* REQUIREMENT A *
Answer these questions from the passage about Stasiuk, one per line:
(i) In what city and year was the author born?
(ii) How long did he spend in prison after deserting from the army?
(iii) According to the passage, On the Road to Babadag is much more of what than a travelogue?

────

Oh, ye of little faith...!

The following day was wet and grey, and much more in keeping with Stasiuk's aimless meanderings around The Other Europe. His Europe is an older Europe, a lost Europe, except for the fact that it's very much still there. It is the outer reaches, as we in the European west might consider them, if we consider them European at all, of Slovakia, Hungary, Slovenia, Croatia, Ukraine, Romania, Albania...

The author was born in Warsaw in 1960. In his early twenties he deserted from the army and spent 18 months in prison for the privilege. It might not have been a plan, but it might have been fate. He wrote a series of hugely successful short stories about his experiences and now runs a small publishing house with his wife. He is an incessant wanderer. Wanderer feels like a more appropriate word than traveller. He may have a specific aim when he sets out, but even that will be a whim... to see where a scene from a novel was set, or where an author or a hero is buried... but the aim is there, it seems, only to get him through the door and on the road. Thereafter, he's free to change his mind and go somewhere else. This is the freedom of someone who travels because to travel is to live (as someone else said), and simply chooses to write about it afterwards. Of course being able to publish your own work, must help in that regard. It is the freedom of someone who has not sold an idea for a travel book to a publisher and then found himself with an itinerary to stick to.

The travelling is the thing. In and of itself.

The writing is something else again.

In every sense of that expression.

On the Road to Babadag is much more of a memoir than a travelogue. Stasiuk writes from memory, from recollection, thoughts conjured by photographs or passport stamps or harboured small change coinage. He collects notes for currencies that he knows he might outlive and treasures them as works of art, artefacts of culture, national memory, national psyche encapsulated in grubby pieces of paper which very large numbers on them, that are worth so very little.

He recalls places, people, incidents. One or other or all three, but often not entirely sure of the when or the where. It could have been... he will say, ..or maybe... It should be annoying but in the measure of his words, the tone of the overall piece, it isn't, it's mesmerising. It underlines the fact that, actually, it could have been any of those places, since they are all so indistinguishable.

────

* REQUIREMENT B *
In the records, replace "dropdown" with "drop-down list" from the line with "Select the 1,404 property count number" to the line with "Looking at the screenshot, I should 385,270.", changing nothing else. Write out only those lines and omit the pictures.

* RECORDS PROVIDED *

────

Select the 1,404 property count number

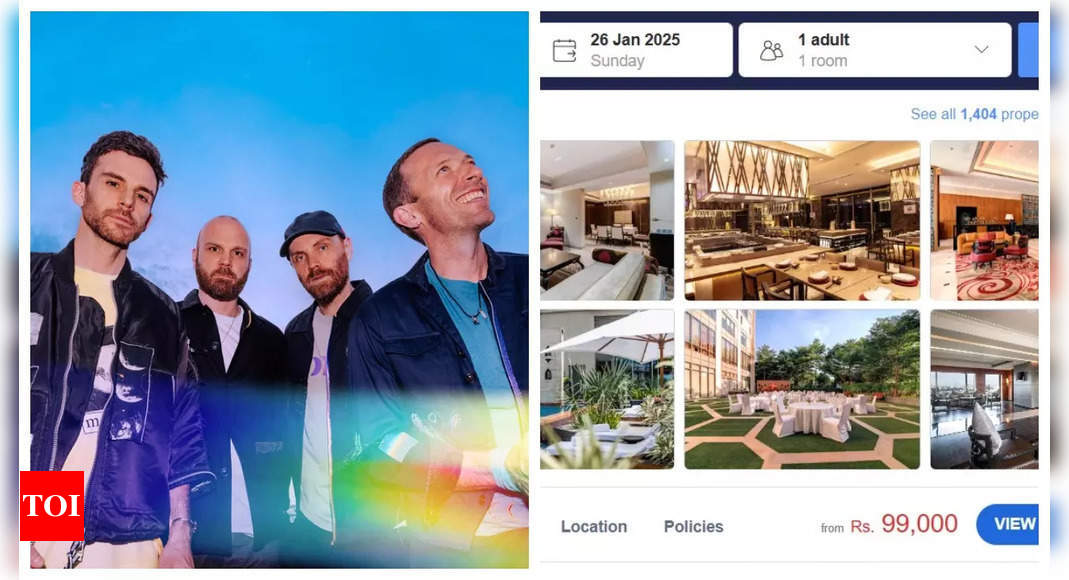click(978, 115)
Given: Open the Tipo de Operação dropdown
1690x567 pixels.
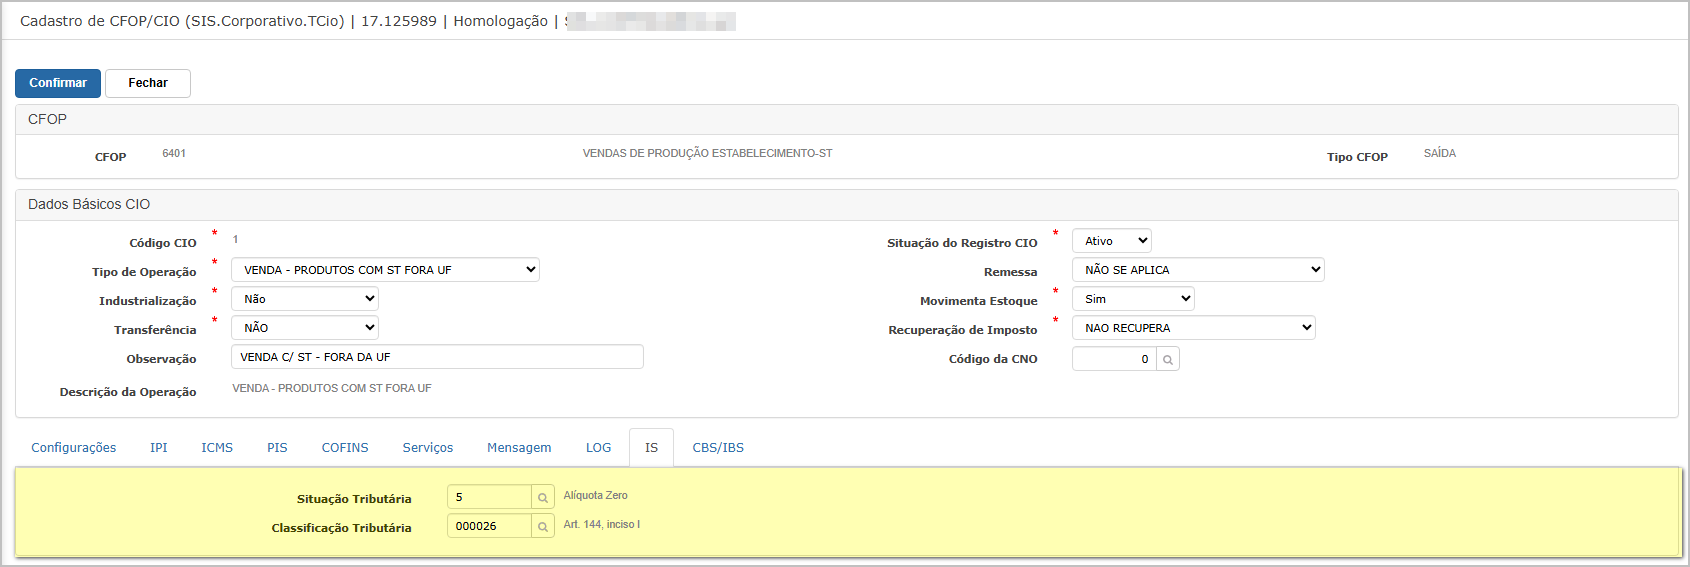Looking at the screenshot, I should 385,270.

────

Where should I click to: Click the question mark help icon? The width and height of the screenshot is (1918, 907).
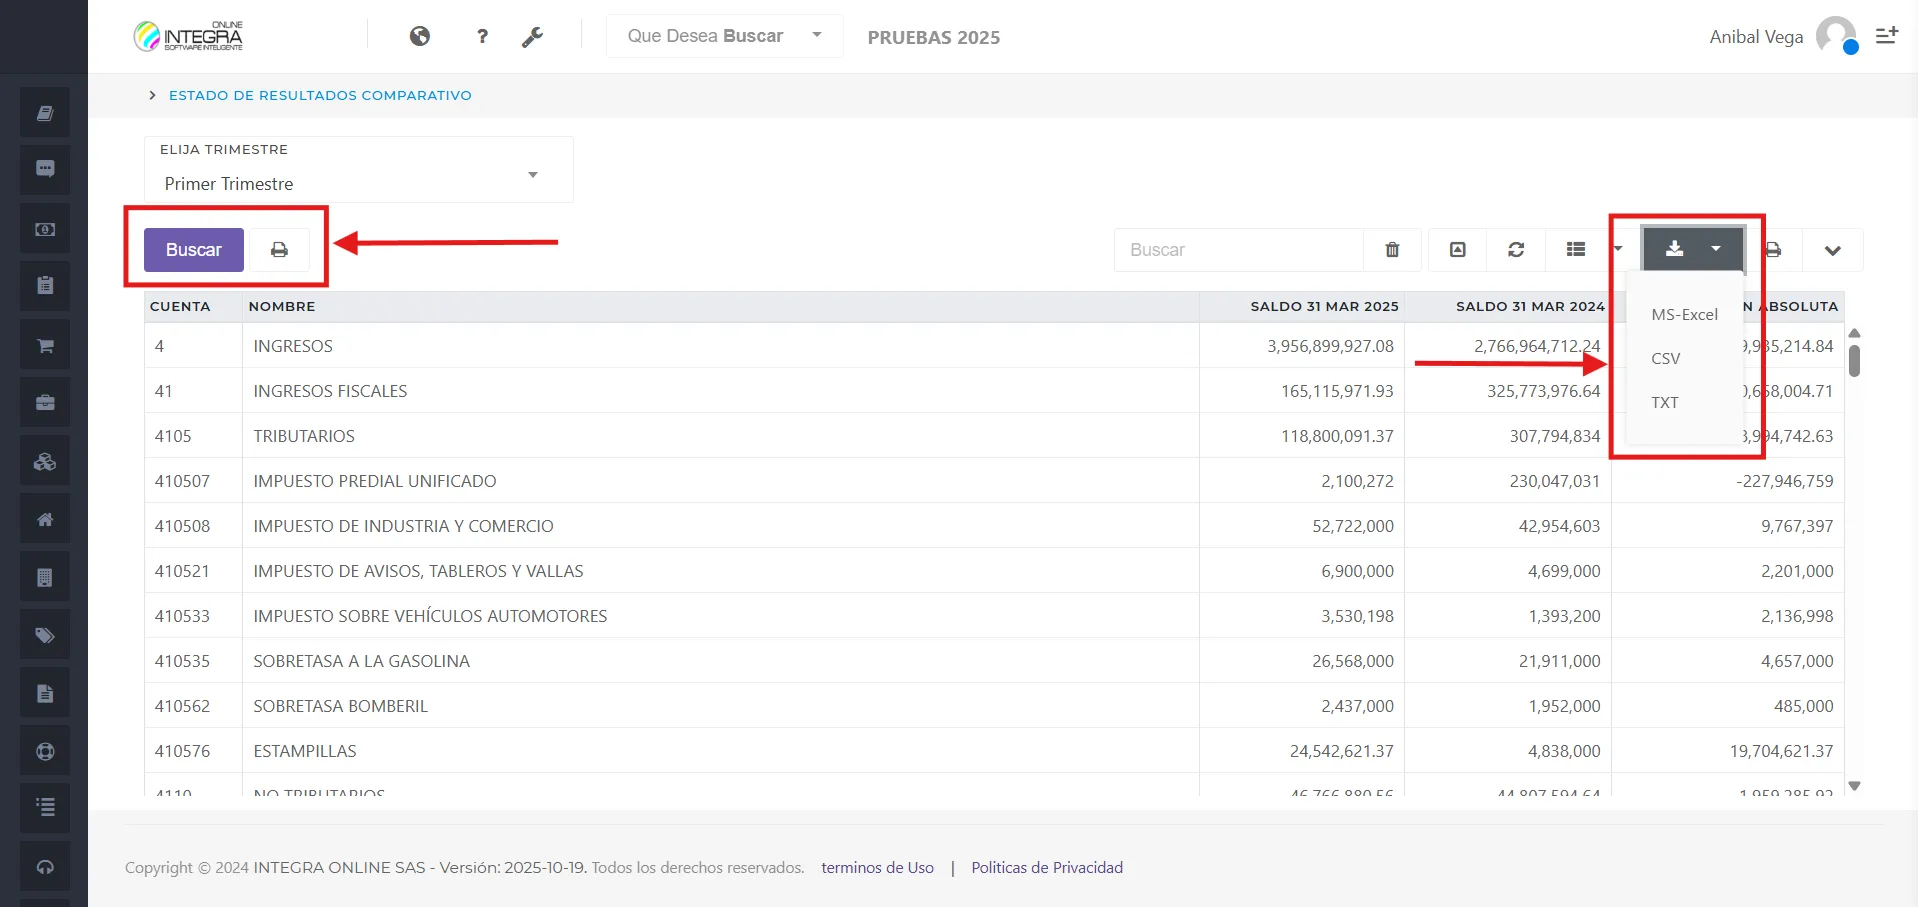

────

* WORKED SOLUTION A *
(i) Warsaw, 1960
(ii) 18 months
(iii) A memoir

* WORKED SOLUTION B *
Select the 1,404 property count number

click(978, 115)
Given: Open the Tipo de Operação drop-down list
1690x567 pixels.
Looking at the screenshot, I should 385,270.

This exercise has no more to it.